Crowds give me anxiety and big groups of people do too, and I get worried that people will judge me for not having more than two drinks. I get worried about having to walk home alone, because my anxiety will get the best of me and I’ll have to leave before anyone wants to leave.
I feel like nobody understands how much it affects my life. I became a vegetarian, in the first place, because my anxiety was affecting my eating habits and I would get attacks about becoming overweight every time I felt full. I thought becoming a vegetarian would help me lose weight. Now, I embrace it – I do it for the animal rights and for my own personal health, but when people ask why I became a vegetarian, it’s hard to explain that I became a vegetarian because I borderline had an eating disorder and was convinced that eating meat made me look a certain way.
I work out four times a week because if I don’t, I start to get those feelings again. I start to feel like I’m getting lazy or not being productive, and I break. I do my homework ahead of time, not because I’m a goody-two-shoes or a prude, but because my brain literally screams at me until I do it.

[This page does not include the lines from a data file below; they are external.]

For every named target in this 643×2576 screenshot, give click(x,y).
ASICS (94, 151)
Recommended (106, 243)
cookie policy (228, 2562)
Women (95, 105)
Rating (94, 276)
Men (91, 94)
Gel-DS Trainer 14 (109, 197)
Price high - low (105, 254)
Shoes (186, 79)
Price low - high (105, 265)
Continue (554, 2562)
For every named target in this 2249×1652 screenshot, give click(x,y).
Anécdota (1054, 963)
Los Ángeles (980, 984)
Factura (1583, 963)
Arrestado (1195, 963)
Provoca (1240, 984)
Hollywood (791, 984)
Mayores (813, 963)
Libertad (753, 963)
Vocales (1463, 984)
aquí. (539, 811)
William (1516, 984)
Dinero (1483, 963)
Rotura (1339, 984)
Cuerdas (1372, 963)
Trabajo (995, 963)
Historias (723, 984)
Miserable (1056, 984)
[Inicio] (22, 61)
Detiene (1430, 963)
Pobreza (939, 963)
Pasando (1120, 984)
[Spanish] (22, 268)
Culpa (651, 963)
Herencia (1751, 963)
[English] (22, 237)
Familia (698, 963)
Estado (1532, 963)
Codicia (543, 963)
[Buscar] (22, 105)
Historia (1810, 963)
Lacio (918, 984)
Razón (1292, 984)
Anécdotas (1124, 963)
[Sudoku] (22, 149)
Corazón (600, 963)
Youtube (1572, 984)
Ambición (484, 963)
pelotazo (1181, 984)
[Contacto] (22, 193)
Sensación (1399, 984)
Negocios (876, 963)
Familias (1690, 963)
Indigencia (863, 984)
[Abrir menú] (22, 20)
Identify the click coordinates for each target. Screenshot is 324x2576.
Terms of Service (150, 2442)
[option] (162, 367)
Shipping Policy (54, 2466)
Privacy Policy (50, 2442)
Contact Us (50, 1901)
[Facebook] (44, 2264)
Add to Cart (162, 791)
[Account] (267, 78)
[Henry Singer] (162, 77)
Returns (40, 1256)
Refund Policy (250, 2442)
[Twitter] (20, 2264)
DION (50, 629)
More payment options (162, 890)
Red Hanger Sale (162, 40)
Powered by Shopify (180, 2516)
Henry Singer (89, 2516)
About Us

It’s more than just my introversion. It’s more than me being lame or square or whatever, because I chose to stay in. It’s because I don’t want to go down that hole. I know myself well enough to know my limits, and I hate that anxiety limits me in a way that stops me from doing all the things all my friends are doing. I hate that people don’t understand; that they just see it as me not liking to go out. I don’t know if I like it – there are times when I have. It’s not a question of liking it or not, it feels like life or death for me.
Everything in my life has been shaped by my experience with generalized anxiety and panic disorder, and periods of depression that accompany it. My worries, my dreams, my career goals, my hobbies; literally everything. When I think about it, I get so mad. Because I want to be like other people; I want to have crazy stories about going out to bars while I’m abroad. I hate that I can’t, and I hate that people don’t understand, and I hate that it affects how others see me. I’m not judgmental. I’m not a prude. I want to hear about your crazy stories and how much fun you had; I want to hear it all. I’m just tired of being judged for a part of me that I didn’t choose. I’m working on loving, understanding, and caring for that part of me, and I hope that you can too.